Successful Education Leaders Communicate Effectively

Crossing out problems and writing solutions on a blackboard.

I am very sympathetic to parents who make claims that the school district in their community is tone-deaf, and will not listen. I have called and emailed school superintendents myself across the state and, on occasion, failed to receive a courtesy response.

I will often just pick up a phone and call them or their Board Chair when they failed to respond. I think persistence is key in some cases. However, some superintendents fail to understand their lack of response is harmful to the image of a district.

Parents are in a different position. Many are young parents, and do not know how government works, or is supposed to work. In many cases, this leads to a lack of parent engagement.  In public education, we must solicit more, not less, community involvement.

We must all work to hold our superintendents accountable in regard to educational, financial, and administrative performance. There is a growing debate on whether districts should return to electing these school management leaders; we have generally opposed such legislation, believing school boards can make good choices and hold superintendents accountable. We acknowledge that many school districts do a better job of this than other school districts. Notably, urban districts have consistently had much turnover in their leadership versus rural districts across the state. Constant turnover also hurts the elected versus appointed superintendent debate. School boards must elect good candidates with community input.

School boards must embody the beliefs and values of their community. School board members should be as diverse as the citizens they serve. We should thank the men and women who are serving our communities as school board members more often. They are too often unappreciated, and it is often a thankless but needed job. We need more people with management and education backgrounds to consider running for the school board in their community. The pay isn’t great, but the rewards are immeasurable. The Tennessee School Boards Association has some great information on their website for those interested in this critical role.

School boards should provide superintendents latitude in regards to leadership, vision, and strategic thinking on how to address the performance in those areas. And we must expect them to communicate effectively to all stakeholders. There is no doubt we have some excellent leaders across our state. Superintendents like Melanie Miller, Jerry Boyd, Linda Cash, Johnny McDaniel, Bill Heath, Cathy Beck, Freddy Curtis, Richard Rawlings, and Mark Winningham just to name a few.

(Target pointing data)
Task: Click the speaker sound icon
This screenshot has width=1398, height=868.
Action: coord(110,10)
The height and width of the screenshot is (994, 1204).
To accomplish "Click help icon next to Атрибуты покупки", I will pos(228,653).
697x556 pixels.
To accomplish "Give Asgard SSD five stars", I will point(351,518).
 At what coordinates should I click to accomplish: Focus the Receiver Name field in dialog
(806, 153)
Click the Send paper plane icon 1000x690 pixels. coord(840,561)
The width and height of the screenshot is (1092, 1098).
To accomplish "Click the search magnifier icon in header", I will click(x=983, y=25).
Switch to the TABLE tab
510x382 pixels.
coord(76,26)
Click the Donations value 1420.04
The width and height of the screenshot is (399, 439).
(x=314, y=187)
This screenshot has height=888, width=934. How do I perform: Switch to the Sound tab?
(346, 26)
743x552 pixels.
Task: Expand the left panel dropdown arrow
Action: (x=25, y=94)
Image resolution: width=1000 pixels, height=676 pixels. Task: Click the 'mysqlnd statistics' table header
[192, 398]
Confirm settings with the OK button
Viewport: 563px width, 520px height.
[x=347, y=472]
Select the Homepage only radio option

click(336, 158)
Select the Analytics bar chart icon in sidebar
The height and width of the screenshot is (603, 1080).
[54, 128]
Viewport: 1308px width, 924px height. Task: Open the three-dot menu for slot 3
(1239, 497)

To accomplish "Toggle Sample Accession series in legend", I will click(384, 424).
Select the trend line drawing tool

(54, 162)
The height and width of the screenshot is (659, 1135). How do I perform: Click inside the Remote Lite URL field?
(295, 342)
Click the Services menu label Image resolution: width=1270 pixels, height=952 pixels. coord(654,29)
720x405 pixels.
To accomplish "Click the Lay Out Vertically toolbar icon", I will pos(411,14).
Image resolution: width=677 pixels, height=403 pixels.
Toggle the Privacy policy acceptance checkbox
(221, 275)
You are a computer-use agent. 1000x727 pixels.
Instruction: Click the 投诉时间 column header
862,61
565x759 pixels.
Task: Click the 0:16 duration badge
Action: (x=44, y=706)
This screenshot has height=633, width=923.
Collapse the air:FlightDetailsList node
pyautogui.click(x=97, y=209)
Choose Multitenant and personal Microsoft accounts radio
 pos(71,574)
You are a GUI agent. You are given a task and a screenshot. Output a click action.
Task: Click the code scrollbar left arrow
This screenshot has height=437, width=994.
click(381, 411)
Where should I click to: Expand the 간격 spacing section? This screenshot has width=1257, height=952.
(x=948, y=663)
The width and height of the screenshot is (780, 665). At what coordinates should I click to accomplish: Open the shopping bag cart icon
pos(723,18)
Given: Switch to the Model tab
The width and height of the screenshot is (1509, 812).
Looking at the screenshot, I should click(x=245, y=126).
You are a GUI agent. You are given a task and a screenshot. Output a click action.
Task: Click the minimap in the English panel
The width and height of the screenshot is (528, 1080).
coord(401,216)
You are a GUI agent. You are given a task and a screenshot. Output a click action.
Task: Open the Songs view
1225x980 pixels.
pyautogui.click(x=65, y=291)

**GIVEN EXERCISE 1:** Please render this sentence from the piece on education leaders in Spanish: "School boards must embody the beliefs and values of their community."
**GIVEN EXERCISE 2:** Express the part of the records that opens with the line containing "You are a computer-use" and closes with the line containing "pos(71,574)" as a JSON list of strings, one string per line, leaving out blank lines.

**TASK RESPONSE 1:** Las juntas escolares deben encarnar las creencias y los valores de su comunidad.

**TASK RESPONSE 2:**
[
  "You are a computer-use agent. 1000x727 pixels.",
  "Instruction: Click the 投诉时间 column header",
  "862,61",
  "565x759 pixels.",
  "Task: Click the 0:16 duration badge",
  "Action: (x=44, y=706)",
  "This screenshot has height=633, width=923.",
  "Collapse the air:FlightDetailsList node",
  "pyautogui.click(x=97, y=209)",
  "Choose Multitenant and personal Microsoft accounts radio",
  " pos(71,574)"
]